Trying to fix basic functionality again.

This commit is contained in:
2025-03-23 11:53:47 -07:00
parent ebda48190a
commit 2141e81f42
406 changed files with 173963 additions and 69 deletions

View File

@@ -0,0 +1,83 @@
# Synthea Module Generator
This tool automates the creation of disease modules for Synthea based on `disease_list.json`. It uses Claude 3.7 to generate appropriate JSON structures for each disease, leveraging existing modules as templates.
## Prerequisites
1. Python 3.6+
2. Required Python packages:
```
pip install anthropic tqdm
```
3. Anthropic API key:
```
export ANTHROPIC_API_KEY=your_api_key
```
## Usage
```bash
# Generate 10 modules (default limit)
python module_generator.py
# Generate modules only for specific ICD-10 code categories
python module_generator.py --diseases I20,I21,I22
# Generate up to 50 modules
python module_generator.py --limit 50
# Prioritize high-prevalence diseases (recommended)
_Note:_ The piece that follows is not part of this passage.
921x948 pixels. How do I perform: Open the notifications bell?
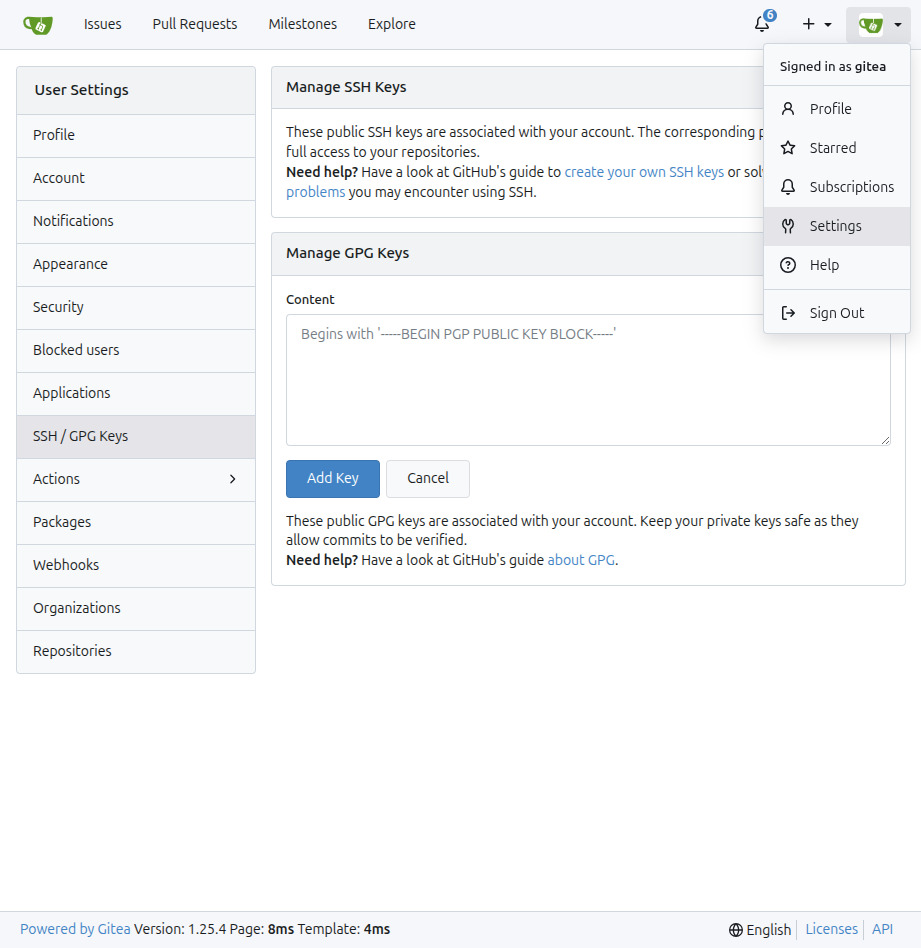click(x=762, y=24)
python module_generator.py --prioritize
# Combine options for best results
python module_generator.py --diseases I,J,K --limit 100 --prioritize
```
## How It Works
1. The script loads the complete disease list from `disease_list.json`
2. It filters out diseases that already have modules
3. If `--prioritize` is enabled, it:
- Estimates the prevalence of each disease using a heuristic scoring system
- Prioritizes diseases based on common conditions, ICD-10 chapter, and name specificity
- Selects the highest-scoring diseases first
4. For each selected disease:
- Finds the most relevant existing module as a template (based on ICD-10 code)
- Sends a prompt to Claude with the disease details and template
- Validates the generated JSON
- Saves the new module to the appropriate location
- Updates the progress tracking file
## Configuration
- `CLAUDE_MODEL`: Set the Claude model to use (default: `claude-3-7-sonnet-20240229`)
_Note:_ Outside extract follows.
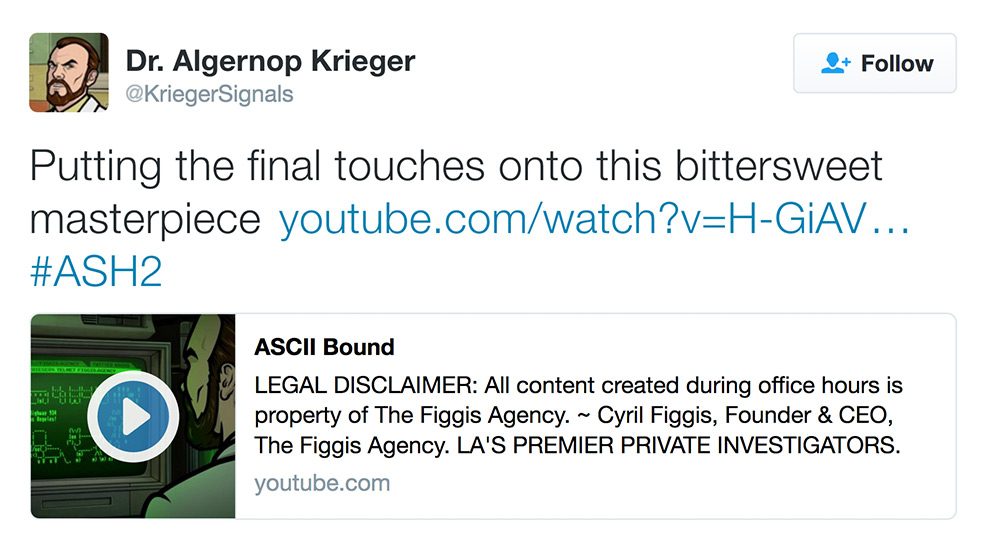Click 'property of The Figgis Agency' text
Screen dimensions: 988x554
coord(411,415)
- `SYNTHEA_ROOT`: Path to the Synthea root directory (auto-detected)
## Cost Estimation
The script uses Claude 3.7 Sonnet, which costs approximately:
- Input: $3 per million tokens
- Output: $15 per million tokens
A typical generation will use:
- ~10K input tokens (template + prompt)
- ~5K output tokens (generated module)
At this rate, generating 1,000 modules would cost approximately:
- Input: 10M tokens = $30
- Output: 5M tokens = $75
- Total: ~$105
## Logging
The script logs all activity to both the console and to `module_generation.log` in the current directory.
## Notes
- The script includes a 1-second delay between API calls to avoid rate limits
- Generated modules should be manually reviewed for quality and accuracy
- You may want to run the script incrementally (e.g., by disease category) to review results
- The script optimizes API usage by:
- Checking if a module already exists before generating (by filename or ICD-10 code)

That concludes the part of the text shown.